Debra Barrera, “E,” 2016 (detail). From “Meninas” at Moody Gallery.
This week brings in a number of unique arts events, including a new exhibition at The Menil Collection and the first installment of an experimental music series at The Station Museum of Contemporary Art.
Tuesday, April 11
From 7 to 8 pm, join the Museum of Fine Arts Houston (1001 Bissonnet) for a free screening of several short films from 2017 CORE artists-in-residence, including Felipe Steinberg, Sondra Perry, Yue Nakayama and Shana Hoehn. A panel discussion led by critic-in-residence Ruslana Lichtzier will follow after the screening.
Wednesday, April 12
Starting at 6:30 pm, The Station Museum of Contemporary Art (1502 Alabama) hosts the first of a series of experimental sound and music performances. For this installment, artists include Collin Hedrick, Edison Carhuaricra, Briefcase Brad, Tsuyoshi Anzai, Megan Easely and Gerritt Wittmer. You can expect dynamics to run the gamut from electronic, ambient and industrial to field recordings, noise and drone.
Thursday, April 13
From 6 to 8 pm, The TANK Space at Spring Street Studios (1824 Spring) will host the reception for Hedwige Jacobs’ installation Drawn to the Inside. The installation presents a window into an interior space covered floor to ceiling in Jacobs’ massive, hand drawn, woven patterns, creating a unique perspective into the artist’s meticulously crafted world. The exhibition is on view through April 23.
From 8 to 9 pm, the Transitory Sound and Movement Collective premieres a new collaborative experiential work A Conversation with Sol at Rice Gallery (6100 Main). Multimedia and sound artist Lynn Lane will present a new work that combines sound art, music and dance to pair with the current installation, Sol Lewitt’s Glossy and Flat Black Squares.
Friday, April 14
Exhibition Opening — Between Land and Sea: Artists of the Coenties Slip at The Menil Collection
The Menil Collection (1533 Sul Ross) presents Between Land and Sea: Artists of the Coenties Slip, a selection of early work by Ellsworth Kelly, Agnes Martin, Lenore Tawney, Chryssa, Robert Indiana and Jack Youngerman. The featured artists were among a group of creatives living and working during the late ’50s and early ’60s in the old seaport at the lower tip of Manhattan called the Coenties Slip, an area distinguished by its views of the Brooklyn Bridge and proximity between land and sea. Featuring 27 aesthetically unique works, the exhibition is tied together with the artists’ desire to create distinct abstract pieces. The exhibition will be on view through August 6.

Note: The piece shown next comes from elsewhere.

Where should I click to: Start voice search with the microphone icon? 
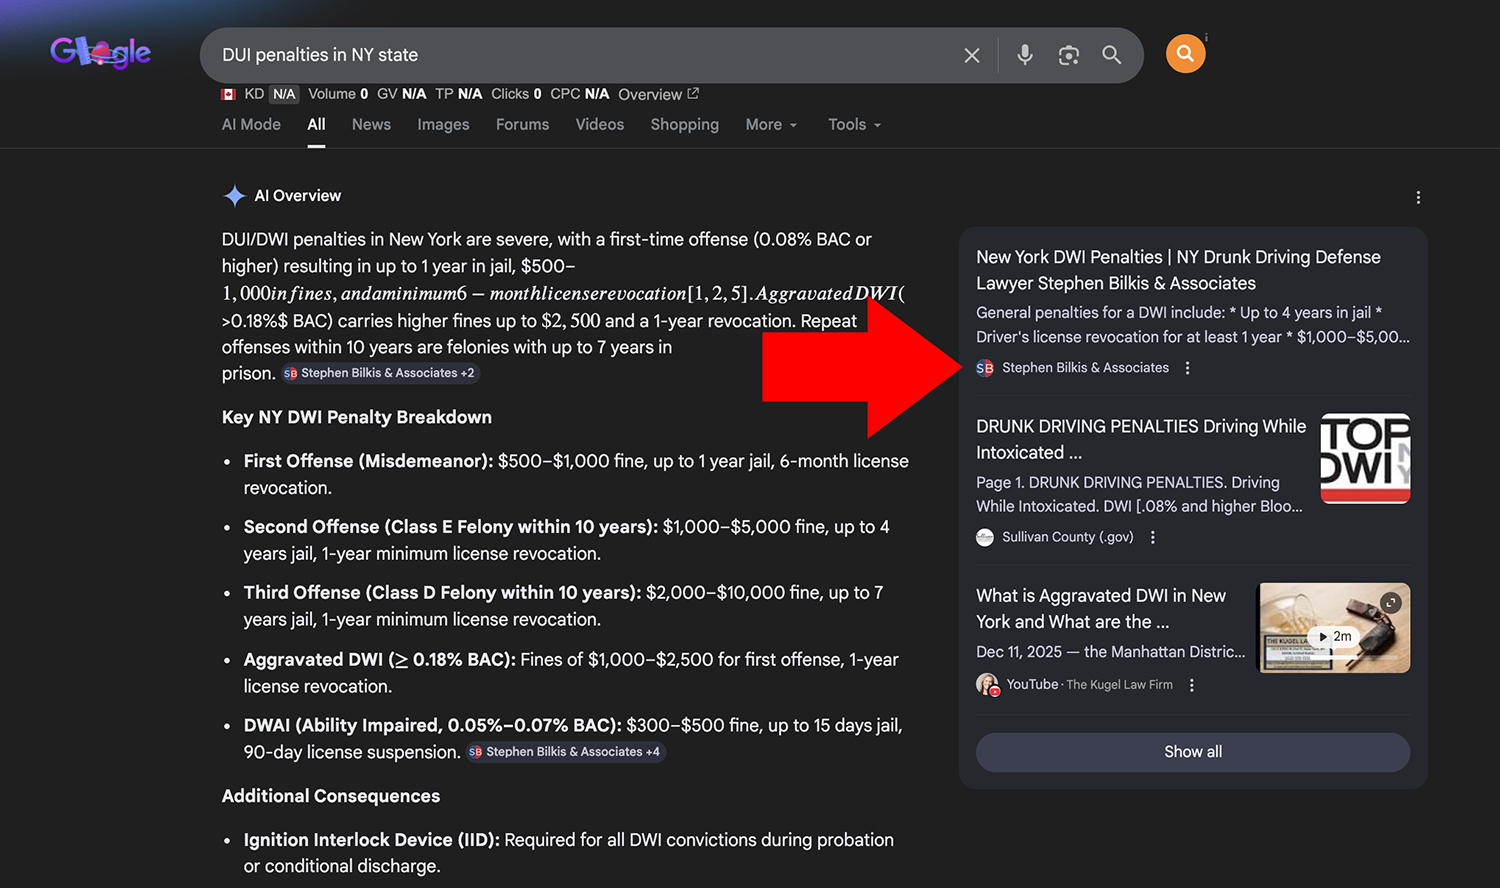point(1024,55)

From 6 to 9 pm, BLUEorange Contemporary (1208 West Gray) is hosting the closing reception for Ryder Richards’ solo exhibition There’s no “I” in “Win.” Richards theorizes the ideological stance of social signaling through truck modification, hunting, and partisan language. Richards will discuss the concepts behind the works, which he realizes using his knowledge of precarious labor politics and modern American culture.
Saturday, April 15
From 3 to 5 pm, Anya Tish Gallery (4411 Montrose) will host the closing reception for Houston-based artist Orna Feinstein’s exhibition Asherah. The exhibition features new multi-dimensional monoprints and large-scale installation by the Israel-born artist. Feinstein’s process-oriented work draws heavily from the inherent geometry found within nature, most notably trees, and the idea that each tree and its forms are as unique as the prints she produces.
At 3 pm, Moody Gallery (2815 Colquitt) presents a talk by Texas artist Debra Barrera as she discusses her current exhibition Menina. The artist will reflect on the collection of photographs, drawings and sculptures inspired by the lavish rooms and opulent decorations of Barrera’s childhood home. The exhibition is on view through May 13.
Discussion — five missing objects: 2017 CORE Exhibition at Lawndale Art Center
In conjunction with the acclaimed CORE Program at Glassell School of Art at the The Museum of Fine Arts, Houston, Lawndale Art Center (4912 Main) will host five missing objects, a presentation by critic-in-residence Ruslana Lichzier, reflecting on five historical cases spanning from the time of Pompeii’s eruption to the advent of “alternative facts.” Lichzier will explore the ignorance and desire related to knowledge production based on these events and the implied dynamics of what is missing from each.